= John the Eunuch (Trebizond) =

John the Eunuch (Ιωάννης Ευνούχος) was a dignitary of the Empire of Trebizond who lived during the first half of the 14th century. There is no evidence in the sources regarding his descent, but apparently he did not belong to any notable aristocratic family. It is more likely that he rose thanks to his competence. He bore the high title of megas doux which meant that he was commander of the naval forces of Trebizond. He lived in Limnia, a town on the coast of the Black Sea, which was a naval base.

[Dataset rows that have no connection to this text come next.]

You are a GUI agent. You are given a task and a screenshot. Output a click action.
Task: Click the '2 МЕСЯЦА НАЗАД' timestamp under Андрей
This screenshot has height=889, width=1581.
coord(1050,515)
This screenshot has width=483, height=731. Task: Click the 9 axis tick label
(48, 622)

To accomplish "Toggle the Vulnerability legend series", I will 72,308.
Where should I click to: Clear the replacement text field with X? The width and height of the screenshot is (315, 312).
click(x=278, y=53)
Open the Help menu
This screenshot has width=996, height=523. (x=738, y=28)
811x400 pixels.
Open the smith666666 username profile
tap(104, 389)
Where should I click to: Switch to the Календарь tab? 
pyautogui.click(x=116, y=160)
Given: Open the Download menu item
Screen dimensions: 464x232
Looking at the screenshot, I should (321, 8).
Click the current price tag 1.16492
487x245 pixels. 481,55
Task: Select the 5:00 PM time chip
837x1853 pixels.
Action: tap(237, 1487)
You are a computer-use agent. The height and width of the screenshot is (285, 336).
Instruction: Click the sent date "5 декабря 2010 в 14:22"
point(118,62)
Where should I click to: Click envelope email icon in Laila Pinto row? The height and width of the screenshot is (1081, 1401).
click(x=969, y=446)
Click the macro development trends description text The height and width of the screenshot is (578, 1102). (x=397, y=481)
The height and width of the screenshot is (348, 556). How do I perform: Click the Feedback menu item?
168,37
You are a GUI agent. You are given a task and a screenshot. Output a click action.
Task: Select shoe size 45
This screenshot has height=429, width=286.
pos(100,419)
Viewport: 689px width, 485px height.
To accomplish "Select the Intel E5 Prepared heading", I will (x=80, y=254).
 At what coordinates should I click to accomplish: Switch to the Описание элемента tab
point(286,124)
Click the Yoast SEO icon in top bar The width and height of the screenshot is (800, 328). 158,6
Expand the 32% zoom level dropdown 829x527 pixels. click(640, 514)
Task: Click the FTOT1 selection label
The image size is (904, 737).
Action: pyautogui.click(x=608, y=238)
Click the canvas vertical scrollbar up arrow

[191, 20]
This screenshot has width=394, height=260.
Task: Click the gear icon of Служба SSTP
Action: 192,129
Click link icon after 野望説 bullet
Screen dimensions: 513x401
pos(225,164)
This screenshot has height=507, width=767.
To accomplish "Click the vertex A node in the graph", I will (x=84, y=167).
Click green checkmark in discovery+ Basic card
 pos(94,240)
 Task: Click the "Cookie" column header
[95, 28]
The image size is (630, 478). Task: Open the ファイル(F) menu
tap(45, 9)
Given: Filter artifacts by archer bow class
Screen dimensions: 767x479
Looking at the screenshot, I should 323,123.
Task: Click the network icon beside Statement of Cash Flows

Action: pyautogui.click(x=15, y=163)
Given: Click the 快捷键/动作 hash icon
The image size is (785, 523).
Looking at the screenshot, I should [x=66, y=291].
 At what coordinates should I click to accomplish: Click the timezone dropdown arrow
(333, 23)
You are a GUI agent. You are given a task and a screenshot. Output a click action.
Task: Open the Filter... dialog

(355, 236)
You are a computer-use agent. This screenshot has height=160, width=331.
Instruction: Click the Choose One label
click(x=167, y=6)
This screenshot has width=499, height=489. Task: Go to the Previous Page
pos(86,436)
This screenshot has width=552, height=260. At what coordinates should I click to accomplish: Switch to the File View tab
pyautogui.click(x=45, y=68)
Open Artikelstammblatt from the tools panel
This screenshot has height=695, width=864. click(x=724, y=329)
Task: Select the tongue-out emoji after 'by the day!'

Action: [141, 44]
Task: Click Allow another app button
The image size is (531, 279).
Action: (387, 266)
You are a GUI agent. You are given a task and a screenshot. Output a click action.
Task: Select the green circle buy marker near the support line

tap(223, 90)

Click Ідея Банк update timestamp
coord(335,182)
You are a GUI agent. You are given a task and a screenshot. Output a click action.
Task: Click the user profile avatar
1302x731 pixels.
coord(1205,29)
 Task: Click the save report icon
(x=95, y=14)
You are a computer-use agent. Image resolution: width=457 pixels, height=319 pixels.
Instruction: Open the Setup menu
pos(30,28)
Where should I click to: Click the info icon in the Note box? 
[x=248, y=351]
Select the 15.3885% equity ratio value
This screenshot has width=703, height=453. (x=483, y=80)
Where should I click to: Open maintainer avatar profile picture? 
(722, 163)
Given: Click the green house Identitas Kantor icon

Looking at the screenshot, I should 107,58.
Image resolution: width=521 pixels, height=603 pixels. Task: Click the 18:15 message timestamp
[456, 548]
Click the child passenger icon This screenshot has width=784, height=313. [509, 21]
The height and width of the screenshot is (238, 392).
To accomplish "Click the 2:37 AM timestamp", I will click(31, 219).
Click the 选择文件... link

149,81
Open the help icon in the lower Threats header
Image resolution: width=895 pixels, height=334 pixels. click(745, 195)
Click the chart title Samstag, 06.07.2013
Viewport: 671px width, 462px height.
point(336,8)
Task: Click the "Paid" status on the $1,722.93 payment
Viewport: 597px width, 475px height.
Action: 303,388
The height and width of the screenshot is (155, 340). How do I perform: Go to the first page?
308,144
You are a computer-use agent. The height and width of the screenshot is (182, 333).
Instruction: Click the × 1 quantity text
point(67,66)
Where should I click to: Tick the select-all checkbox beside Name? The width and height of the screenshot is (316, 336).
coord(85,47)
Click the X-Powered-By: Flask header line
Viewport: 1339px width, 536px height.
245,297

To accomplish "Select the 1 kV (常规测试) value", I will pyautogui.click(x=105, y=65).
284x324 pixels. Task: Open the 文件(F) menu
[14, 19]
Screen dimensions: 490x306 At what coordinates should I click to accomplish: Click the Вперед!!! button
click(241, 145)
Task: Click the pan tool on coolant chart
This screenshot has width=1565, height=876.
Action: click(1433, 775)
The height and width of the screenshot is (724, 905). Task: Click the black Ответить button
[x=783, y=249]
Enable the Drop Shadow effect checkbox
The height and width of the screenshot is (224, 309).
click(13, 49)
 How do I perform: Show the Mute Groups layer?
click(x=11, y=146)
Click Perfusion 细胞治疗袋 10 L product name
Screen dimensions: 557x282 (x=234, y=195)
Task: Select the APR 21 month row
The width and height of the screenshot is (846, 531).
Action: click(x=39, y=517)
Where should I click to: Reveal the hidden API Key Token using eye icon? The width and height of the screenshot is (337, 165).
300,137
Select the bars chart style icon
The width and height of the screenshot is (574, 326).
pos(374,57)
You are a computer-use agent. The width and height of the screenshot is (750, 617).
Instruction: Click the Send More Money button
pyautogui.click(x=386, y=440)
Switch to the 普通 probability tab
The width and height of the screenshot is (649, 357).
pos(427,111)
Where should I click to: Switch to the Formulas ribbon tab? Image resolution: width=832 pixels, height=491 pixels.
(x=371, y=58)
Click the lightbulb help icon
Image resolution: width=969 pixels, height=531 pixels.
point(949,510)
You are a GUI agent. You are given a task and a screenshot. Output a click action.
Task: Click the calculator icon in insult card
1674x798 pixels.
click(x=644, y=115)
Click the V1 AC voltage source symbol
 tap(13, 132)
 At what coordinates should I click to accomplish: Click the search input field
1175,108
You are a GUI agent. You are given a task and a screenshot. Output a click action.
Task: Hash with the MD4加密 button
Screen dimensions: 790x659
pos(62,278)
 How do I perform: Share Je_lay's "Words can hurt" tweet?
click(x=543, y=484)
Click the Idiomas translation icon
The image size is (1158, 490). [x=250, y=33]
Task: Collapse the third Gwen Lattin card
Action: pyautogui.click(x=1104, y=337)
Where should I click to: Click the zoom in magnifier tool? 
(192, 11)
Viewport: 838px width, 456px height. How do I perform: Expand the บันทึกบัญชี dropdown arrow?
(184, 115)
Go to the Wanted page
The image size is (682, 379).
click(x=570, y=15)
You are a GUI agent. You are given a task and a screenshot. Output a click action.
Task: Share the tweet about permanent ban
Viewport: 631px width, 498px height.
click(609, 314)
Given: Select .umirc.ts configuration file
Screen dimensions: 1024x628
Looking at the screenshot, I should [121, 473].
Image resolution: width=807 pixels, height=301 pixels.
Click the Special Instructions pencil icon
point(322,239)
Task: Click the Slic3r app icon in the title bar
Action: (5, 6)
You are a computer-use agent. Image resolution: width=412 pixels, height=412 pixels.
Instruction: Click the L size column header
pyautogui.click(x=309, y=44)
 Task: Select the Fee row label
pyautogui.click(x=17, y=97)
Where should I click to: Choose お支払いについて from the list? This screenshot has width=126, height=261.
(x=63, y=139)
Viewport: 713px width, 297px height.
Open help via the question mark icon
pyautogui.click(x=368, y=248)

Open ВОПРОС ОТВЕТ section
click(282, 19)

John played an important role in the internal affairs of the Empire of Trebizond until his assassination in March 1344.

==Life==
The megas doux John is first mentioned in connection to the rise to the throne of Basil Grand Komnenos, following the brief reigns of Andronikos III and Manuel II . The new emperor had Byzantine support and the support of some pro-Byzantine dignitaries. The measures he took shortly after his ascension against the local aristocracy of non-Greek descent are characteristic, while shortly afterwards Basil married Irene Palaiologina, the illegitimate daughter of the Byzantine Emperor Andronikos III Palaiologos. According to information related by Michael Panaretos, on 21 February 1333 the megas doux John participated in the events during which the recently deposed emperor Manuel II was murdered. A few years later the eunuch John was involved in the Trapezuntine Civil War, supporting Irene Palaiologina.

==Sources==
- Radic, Radivoj (2003). "John Eunuch"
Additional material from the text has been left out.